*How to complete this task*.
Going down the data below, set down exactly the line with "[دانلود دوبله فارسی فیلم Above" and each line after it through the line with "ماجراجویی (76, 864)"; no other lines.

*Task input*.

——————

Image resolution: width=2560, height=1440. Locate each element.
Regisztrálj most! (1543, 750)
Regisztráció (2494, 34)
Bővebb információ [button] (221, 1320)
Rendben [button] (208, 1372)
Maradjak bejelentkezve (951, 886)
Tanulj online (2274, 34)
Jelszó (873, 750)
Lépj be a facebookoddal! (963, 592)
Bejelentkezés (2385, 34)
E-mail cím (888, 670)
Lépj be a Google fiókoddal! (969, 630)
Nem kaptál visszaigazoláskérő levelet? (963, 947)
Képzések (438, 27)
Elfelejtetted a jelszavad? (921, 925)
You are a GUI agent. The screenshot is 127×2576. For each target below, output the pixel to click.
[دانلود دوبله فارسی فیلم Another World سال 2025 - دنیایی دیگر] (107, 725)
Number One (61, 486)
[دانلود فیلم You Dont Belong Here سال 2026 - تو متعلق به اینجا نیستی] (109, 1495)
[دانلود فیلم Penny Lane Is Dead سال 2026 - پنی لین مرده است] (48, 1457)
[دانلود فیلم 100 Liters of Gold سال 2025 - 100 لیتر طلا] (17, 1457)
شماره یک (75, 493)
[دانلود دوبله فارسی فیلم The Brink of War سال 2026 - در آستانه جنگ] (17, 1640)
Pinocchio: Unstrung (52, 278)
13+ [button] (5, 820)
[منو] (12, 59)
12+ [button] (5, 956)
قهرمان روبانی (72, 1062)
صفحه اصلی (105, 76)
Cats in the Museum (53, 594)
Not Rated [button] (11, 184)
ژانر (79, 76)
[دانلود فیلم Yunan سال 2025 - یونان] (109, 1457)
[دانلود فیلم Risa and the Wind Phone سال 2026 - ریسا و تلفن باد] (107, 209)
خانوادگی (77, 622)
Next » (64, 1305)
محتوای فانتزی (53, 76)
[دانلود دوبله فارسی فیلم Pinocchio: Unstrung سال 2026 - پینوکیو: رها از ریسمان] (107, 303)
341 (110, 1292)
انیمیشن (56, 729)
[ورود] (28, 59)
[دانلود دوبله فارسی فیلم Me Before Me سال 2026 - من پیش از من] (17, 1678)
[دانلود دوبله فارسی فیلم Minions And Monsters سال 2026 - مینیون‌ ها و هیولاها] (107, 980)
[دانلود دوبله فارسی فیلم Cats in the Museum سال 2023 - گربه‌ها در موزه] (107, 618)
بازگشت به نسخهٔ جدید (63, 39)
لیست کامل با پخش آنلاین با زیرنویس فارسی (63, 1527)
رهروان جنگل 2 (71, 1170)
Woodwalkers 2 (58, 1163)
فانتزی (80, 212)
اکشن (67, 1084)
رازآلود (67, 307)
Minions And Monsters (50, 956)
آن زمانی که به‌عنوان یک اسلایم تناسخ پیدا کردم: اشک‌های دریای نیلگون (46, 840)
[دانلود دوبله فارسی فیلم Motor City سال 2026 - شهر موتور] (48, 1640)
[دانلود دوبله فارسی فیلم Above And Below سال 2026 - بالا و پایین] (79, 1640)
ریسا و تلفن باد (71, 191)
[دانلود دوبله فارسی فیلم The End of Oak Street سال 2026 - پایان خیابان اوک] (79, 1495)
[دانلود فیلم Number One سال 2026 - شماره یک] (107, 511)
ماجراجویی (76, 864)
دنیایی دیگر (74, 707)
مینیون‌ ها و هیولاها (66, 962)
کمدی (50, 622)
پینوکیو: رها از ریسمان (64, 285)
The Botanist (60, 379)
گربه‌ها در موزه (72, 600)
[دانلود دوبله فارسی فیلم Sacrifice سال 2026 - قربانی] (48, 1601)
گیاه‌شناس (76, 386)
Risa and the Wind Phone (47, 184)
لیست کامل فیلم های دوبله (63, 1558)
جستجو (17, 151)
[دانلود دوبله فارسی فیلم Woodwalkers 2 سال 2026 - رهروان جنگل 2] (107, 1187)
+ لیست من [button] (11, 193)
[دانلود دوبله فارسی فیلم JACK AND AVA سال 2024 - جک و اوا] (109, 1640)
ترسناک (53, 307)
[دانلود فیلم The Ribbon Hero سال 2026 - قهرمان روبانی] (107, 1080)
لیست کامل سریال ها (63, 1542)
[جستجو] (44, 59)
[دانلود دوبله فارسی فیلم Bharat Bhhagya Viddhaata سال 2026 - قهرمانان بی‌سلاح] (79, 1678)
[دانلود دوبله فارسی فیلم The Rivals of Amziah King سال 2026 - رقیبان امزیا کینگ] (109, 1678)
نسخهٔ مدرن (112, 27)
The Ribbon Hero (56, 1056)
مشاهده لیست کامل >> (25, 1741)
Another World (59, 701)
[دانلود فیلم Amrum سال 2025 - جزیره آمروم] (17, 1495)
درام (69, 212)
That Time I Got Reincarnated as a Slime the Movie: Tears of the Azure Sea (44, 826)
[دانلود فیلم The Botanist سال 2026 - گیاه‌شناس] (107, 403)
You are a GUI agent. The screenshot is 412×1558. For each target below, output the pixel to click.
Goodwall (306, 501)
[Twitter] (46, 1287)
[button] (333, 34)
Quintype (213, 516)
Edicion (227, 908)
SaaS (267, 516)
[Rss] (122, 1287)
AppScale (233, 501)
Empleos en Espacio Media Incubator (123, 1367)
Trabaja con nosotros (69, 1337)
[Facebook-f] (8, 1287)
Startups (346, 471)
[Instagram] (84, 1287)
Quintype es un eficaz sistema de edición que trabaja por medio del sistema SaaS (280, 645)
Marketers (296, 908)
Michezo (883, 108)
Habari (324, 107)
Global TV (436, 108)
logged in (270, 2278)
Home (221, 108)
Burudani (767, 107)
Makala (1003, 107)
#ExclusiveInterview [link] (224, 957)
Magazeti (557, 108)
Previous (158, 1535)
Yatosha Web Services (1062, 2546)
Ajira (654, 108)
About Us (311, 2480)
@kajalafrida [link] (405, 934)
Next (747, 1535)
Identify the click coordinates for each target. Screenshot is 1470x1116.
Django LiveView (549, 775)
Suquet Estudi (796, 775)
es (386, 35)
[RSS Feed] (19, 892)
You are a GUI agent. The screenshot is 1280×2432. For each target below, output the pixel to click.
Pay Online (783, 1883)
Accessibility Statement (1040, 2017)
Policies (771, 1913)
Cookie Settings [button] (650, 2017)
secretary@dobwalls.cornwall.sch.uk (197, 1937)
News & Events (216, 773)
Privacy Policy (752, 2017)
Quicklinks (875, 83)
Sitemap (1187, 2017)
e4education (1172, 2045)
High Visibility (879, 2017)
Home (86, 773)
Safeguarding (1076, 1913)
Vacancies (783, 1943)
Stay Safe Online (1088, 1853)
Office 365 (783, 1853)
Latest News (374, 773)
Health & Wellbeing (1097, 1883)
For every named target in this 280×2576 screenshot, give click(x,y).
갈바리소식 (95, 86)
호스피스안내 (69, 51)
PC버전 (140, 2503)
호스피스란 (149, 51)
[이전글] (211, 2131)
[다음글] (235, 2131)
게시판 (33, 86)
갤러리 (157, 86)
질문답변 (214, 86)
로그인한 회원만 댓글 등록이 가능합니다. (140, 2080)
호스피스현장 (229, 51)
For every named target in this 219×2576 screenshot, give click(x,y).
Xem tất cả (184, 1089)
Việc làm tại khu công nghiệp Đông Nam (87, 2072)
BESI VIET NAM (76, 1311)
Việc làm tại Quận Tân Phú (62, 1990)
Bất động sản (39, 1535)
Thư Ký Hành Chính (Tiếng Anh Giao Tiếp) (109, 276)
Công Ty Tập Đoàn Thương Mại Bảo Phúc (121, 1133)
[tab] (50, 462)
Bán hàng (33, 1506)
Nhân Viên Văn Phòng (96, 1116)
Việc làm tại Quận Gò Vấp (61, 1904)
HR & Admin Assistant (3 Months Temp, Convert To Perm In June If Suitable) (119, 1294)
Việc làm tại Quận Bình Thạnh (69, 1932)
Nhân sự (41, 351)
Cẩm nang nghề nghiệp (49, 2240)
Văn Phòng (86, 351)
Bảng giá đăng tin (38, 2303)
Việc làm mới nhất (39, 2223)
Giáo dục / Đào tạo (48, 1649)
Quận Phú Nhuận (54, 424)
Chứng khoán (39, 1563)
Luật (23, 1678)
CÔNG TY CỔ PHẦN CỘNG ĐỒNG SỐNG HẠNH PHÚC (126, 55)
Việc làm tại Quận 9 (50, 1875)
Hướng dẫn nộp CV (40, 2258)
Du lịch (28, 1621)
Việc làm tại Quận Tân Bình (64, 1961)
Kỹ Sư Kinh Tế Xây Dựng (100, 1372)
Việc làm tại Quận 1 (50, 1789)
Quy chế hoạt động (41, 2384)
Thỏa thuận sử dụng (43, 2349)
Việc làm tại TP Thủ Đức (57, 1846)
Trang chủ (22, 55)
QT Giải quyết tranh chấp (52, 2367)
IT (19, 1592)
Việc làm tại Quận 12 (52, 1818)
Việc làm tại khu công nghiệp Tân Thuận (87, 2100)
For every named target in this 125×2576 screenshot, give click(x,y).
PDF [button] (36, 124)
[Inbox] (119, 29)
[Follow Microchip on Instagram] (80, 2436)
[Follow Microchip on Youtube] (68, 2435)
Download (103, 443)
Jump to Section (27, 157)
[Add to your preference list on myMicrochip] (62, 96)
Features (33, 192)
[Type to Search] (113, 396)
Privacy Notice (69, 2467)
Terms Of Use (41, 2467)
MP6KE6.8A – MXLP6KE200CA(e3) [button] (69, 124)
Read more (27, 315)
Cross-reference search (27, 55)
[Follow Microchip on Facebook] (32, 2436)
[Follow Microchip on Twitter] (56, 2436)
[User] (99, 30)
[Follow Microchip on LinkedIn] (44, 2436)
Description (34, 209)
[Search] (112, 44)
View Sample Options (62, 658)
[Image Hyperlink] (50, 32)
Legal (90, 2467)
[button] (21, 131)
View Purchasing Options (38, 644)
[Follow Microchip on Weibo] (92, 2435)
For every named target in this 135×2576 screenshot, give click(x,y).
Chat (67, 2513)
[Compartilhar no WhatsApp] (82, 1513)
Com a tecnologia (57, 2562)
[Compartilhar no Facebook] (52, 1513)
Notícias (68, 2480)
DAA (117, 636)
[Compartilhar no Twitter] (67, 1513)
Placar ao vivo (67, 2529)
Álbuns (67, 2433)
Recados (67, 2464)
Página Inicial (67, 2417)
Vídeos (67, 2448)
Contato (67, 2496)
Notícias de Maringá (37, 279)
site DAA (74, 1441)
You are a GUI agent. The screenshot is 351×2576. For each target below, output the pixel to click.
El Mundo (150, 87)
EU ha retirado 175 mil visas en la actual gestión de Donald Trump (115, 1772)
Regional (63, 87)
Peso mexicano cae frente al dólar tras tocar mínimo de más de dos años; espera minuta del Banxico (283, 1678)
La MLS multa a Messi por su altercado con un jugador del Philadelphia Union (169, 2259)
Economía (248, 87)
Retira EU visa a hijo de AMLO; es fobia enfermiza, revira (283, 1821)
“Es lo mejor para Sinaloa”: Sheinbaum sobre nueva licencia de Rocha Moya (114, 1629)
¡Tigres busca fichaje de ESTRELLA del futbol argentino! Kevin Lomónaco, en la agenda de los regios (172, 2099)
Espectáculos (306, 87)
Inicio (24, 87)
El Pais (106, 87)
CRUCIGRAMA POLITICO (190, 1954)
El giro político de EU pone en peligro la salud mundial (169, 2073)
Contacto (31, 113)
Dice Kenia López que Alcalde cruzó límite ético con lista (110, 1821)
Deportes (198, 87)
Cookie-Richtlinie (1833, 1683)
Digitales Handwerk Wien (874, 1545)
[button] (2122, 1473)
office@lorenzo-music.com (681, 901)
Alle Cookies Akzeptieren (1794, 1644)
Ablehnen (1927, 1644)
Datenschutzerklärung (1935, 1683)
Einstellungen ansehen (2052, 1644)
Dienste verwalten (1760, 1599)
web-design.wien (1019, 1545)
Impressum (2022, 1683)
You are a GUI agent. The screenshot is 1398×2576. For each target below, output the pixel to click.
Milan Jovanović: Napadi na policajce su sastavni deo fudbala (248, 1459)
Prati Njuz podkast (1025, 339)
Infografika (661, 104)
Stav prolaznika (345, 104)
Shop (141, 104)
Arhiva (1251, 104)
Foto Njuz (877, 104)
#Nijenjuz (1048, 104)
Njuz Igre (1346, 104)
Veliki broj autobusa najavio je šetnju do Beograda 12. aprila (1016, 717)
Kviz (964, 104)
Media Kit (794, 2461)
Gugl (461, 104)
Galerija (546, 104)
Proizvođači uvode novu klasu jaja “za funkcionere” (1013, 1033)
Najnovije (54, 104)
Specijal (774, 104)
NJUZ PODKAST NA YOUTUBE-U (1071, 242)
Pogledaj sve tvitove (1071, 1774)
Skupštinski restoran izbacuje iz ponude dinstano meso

——————

*Task result*.
[دانلود دوبله فارسی فیلم Above And Below سال 2026 - بالا و پایین] (79, 1640)
ریسا و تلفن باد (71, 191)
[دانلود دوبله فارسی فیلم The End of Oak Street سال 2026 - پایان خیابان اوک] (79, 1495)
[دانلود فیلم Number One سال 2026 - شماره یک] (107, 511)
ماجراجویی (76, 864)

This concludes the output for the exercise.